PROBLEM REQUIREMENTS
Up to and including the line with "Given: Select Service gift type", please reproduce the lines below exactly, beginning with the first.

Saved data entries
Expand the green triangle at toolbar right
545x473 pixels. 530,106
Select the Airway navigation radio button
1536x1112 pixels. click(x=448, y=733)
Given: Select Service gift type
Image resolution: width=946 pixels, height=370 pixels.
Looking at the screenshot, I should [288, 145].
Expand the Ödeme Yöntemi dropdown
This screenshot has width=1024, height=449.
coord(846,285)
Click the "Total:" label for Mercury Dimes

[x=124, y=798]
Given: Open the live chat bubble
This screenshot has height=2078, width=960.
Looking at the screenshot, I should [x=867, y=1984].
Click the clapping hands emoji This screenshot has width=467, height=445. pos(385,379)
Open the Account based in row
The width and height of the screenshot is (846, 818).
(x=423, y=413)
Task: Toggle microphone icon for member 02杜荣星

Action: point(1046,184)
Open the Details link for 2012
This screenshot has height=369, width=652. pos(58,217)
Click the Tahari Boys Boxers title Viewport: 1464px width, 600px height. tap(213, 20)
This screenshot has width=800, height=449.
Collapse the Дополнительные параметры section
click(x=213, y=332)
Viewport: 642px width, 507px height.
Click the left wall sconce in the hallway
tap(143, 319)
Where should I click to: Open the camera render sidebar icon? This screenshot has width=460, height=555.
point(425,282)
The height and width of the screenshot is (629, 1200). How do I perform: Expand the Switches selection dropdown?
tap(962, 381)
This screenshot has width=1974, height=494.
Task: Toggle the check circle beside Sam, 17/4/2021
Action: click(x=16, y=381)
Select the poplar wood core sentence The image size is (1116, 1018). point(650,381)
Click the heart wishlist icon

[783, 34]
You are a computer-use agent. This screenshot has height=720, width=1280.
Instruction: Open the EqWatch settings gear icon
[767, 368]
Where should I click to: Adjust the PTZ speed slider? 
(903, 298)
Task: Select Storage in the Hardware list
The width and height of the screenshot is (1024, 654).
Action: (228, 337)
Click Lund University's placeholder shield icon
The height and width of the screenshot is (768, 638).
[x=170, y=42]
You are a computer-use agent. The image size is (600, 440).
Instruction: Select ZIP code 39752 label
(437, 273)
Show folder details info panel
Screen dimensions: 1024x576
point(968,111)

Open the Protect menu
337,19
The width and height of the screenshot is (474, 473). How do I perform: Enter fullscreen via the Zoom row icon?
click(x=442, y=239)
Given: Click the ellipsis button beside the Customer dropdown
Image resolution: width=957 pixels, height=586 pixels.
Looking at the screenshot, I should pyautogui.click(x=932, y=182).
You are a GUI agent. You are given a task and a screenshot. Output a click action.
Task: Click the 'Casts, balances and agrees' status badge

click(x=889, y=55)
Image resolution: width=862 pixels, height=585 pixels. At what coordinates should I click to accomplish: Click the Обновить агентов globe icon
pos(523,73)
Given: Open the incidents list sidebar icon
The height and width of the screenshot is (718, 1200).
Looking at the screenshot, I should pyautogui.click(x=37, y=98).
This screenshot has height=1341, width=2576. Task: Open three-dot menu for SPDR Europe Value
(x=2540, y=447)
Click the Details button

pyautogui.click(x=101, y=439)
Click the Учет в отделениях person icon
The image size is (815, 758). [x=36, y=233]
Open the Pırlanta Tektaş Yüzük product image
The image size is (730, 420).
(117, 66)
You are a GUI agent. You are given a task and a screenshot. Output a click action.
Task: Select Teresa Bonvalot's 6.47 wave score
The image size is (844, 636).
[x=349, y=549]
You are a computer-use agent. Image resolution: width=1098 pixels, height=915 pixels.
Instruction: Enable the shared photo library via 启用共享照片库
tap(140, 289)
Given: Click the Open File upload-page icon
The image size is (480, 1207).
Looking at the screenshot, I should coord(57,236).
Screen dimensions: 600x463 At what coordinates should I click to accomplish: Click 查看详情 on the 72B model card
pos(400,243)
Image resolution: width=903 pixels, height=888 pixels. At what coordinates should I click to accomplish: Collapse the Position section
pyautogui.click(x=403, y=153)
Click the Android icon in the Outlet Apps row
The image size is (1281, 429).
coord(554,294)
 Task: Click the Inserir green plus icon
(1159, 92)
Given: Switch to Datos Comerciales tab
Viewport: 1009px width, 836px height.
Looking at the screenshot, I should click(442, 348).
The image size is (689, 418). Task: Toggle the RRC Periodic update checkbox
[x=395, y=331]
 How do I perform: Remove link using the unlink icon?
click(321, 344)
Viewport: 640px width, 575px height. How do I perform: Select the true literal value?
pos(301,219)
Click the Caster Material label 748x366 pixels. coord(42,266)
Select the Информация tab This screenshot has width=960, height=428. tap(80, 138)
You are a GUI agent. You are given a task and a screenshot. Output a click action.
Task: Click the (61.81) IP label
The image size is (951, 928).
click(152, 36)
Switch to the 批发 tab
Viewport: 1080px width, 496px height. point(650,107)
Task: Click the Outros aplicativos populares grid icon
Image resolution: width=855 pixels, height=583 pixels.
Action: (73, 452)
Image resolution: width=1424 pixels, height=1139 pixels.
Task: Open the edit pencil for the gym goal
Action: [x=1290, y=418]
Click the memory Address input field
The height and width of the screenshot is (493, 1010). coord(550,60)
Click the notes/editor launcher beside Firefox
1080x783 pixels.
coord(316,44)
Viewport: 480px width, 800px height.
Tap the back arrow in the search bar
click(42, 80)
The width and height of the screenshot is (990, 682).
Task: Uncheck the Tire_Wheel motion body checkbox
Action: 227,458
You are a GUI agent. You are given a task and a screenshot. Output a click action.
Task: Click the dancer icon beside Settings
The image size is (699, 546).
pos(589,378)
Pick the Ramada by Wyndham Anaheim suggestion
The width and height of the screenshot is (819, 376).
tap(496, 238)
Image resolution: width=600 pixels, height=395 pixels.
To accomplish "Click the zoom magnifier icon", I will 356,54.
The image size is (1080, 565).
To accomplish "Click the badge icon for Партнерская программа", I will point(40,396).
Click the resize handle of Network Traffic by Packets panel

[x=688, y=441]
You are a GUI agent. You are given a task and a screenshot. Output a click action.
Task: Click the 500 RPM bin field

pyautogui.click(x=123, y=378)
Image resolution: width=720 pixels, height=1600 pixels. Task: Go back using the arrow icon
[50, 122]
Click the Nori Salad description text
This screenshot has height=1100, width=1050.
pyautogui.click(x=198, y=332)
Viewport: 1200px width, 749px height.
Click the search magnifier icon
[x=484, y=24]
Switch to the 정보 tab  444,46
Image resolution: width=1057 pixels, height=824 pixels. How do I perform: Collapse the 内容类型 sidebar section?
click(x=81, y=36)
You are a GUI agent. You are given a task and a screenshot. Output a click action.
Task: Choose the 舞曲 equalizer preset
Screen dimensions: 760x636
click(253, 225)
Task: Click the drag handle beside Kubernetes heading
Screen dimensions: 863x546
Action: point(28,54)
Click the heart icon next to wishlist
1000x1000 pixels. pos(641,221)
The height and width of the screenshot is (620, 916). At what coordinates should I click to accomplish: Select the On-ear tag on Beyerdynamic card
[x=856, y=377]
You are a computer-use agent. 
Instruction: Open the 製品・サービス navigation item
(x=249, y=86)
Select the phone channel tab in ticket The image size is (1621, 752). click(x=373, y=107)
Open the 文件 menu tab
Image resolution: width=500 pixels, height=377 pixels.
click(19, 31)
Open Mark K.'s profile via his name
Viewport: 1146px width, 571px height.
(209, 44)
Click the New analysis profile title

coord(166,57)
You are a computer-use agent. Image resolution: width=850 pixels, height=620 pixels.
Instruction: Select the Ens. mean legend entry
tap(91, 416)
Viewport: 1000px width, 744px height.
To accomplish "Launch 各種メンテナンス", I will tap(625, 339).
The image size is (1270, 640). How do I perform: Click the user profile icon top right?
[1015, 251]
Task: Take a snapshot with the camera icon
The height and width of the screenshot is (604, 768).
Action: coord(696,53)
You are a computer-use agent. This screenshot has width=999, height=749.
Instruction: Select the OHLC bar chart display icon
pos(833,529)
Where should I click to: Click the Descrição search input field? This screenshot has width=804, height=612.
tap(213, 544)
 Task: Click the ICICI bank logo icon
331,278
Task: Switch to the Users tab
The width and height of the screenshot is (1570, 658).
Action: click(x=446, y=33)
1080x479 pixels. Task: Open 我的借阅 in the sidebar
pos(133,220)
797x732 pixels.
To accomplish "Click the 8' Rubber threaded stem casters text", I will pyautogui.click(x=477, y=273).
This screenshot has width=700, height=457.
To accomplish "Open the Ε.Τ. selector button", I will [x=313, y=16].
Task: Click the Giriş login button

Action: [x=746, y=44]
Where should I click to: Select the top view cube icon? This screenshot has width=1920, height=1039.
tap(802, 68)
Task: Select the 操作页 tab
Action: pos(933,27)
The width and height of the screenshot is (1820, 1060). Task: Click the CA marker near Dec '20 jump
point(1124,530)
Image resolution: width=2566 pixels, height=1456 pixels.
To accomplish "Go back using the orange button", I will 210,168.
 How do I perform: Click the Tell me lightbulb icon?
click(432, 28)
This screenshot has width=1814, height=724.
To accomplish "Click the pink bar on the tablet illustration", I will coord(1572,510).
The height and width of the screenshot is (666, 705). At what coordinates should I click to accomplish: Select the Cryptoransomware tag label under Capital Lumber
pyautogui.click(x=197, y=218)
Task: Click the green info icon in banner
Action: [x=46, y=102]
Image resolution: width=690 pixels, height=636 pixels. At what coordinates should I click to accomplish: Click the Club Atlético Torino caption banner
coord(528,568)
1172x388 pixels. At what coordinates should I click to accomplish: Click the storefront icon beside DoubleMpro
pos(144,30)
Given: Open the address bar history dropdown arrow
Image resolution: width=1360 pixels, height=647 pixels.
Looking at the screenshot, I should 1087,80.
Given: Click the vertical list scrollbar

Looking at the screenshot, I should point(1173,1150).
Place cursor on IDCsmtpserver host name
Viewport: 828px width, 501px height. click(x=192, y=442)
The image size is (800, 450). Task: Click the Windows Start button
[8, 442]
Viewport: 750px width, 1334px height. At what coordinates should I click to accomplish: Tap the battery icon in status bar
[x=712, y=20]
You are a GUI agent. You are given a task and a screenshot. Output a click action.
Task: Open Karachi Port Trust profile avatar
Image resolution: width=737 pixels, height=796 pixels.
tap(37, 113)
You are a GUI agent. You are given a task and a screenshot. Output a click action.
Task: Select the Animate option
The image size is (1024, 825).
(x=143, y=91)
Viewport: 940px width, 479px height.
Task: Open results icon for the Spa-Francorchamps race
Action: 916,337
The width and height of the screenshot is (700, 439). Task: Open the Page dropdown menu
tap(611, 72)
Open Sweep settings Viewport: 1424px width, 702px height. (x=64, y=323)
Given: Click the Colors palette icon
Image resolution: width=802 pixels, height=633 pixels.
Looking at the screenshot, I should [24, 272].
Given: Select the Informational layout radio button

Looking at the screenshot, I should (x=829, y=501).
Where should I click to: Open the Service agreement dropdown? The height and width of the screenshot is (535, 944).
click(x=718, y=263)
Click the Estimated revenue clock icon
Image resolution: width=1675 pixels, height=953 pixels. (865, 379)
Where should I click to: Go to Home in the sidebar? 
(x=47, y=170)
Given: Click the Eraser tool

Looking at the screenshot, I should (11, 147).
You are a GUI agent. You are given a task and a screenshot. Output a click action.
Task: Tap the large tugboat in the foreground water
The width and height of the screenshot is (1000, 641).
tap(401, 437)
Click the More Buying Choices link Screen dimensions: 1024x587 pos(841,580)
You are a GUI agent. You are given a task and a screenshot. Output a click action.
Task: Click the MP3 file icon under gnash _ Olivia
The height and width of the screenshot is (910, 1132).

SOLUTION FOR THIS EXERCISE
Expand the green triangle at toolbar right
545x473 pixels. 530,106
Select the Airway navigation radio button
1536x1112 pixels. click(x=448, y=733)
Given: Select Service gift type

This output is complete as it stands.